Dr Tom Gur, UKRI Future Leaders Fellowship
Foundations of Classical and Quantum Verifiable Computing
In a world where big data is ubiquitous and quantum computing is rapidly rising, how can we achieve scalability, privacy, and trust?"
Recent years have seen a vast surge in the volume and sensitivity of data generated and collected. These include in areas such as genetic sequencing, distributed storage services and graphs of social networks. The ubiquity and sheer size of modern data sets raise an urgent need to develop new techniques and methodologies for scalable computation.
At the same time, the rise of blockchain technology, which underlies deployed distributed systems such as Bitcoin and Ethereum, provides ample motivation for developing decentralised protocols that could go beyond challenging centralised financial control, and profoundly impact society by providing a foundation for real-world distributed systems that can be used for public benefit.
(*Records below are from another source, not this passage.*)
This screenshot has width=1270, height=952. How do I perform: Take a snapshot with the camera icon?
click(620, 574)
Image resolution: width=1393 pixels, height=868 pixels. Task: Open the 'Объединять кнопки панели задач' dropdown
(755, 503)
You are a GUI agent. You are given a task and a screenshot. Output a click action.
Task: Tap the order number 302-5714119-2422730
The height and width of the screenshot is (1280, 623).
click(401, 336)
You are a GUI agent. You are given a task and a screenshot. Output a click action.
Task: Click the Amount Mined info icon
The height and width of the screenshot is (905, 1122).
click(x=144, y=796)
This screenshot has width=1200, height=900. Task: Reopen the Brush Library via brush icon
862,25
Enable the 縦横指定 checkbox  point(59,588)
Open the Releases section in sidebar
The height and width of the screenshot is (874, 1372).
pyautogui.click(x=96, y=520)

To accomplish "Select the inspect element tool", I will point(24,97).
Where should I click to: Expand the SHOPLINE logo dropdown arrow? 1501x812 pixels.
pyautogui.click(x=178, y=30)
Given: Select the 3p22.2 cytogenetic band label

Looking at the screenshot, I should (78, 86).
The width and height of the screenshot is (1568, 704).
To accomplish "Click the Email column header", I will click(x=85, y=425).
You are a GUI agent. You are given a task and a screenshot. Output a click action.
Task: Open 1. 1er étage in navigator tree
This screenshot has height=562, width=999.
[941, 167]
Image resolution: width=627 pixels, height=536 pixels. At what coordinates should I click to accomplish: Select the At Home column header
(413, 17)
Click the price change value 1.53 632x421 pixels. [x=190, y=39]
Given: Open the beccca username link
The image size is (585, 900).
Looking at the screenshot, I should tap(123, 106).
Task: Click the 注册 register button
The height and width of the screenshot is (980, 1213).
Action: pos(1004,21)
A key paradigm for meeting the challenges imposed by both of the aforementioned desiderata is that of verifiable computing. Here, the goal is to allow verification of computation that is performed by a third-party, in a scalable, secure, and privacy-preserving way.
Moreover, with the advent of quantum computing on the horizon, it is imperative that the verification would also be post-quantum secure.
The research programme develops novel techniques and fundamental conceptual ideas to resolve long-standing open problems and yield promising applications.
The Fellowship aims to make a multifaceted impact, featuring an interdisciplinary research programme that utilises techniques from pure mathematics, computer science and quantum physics to make industrial and societal impact.
Dr Tom Gur's Fellowship focuses on pushing the boundaries of classical and quantum verifiable computing and its real-world applications to delegation of computation to the cloud, as well as to blockchain technology.
Its primary objective is to develop a wide arsenal of tools that would open new possibilities for meeting the challenges imposed by big data and the need for decentralised peer-to-peer systems.
The novel approach is inherently interdisciplinary, involving fundamental concepts in cryptography, complexity theory, randomised algorithms, and quantum information, as well as relying on techniques from coding theory, combinatorics, and abstract algebra.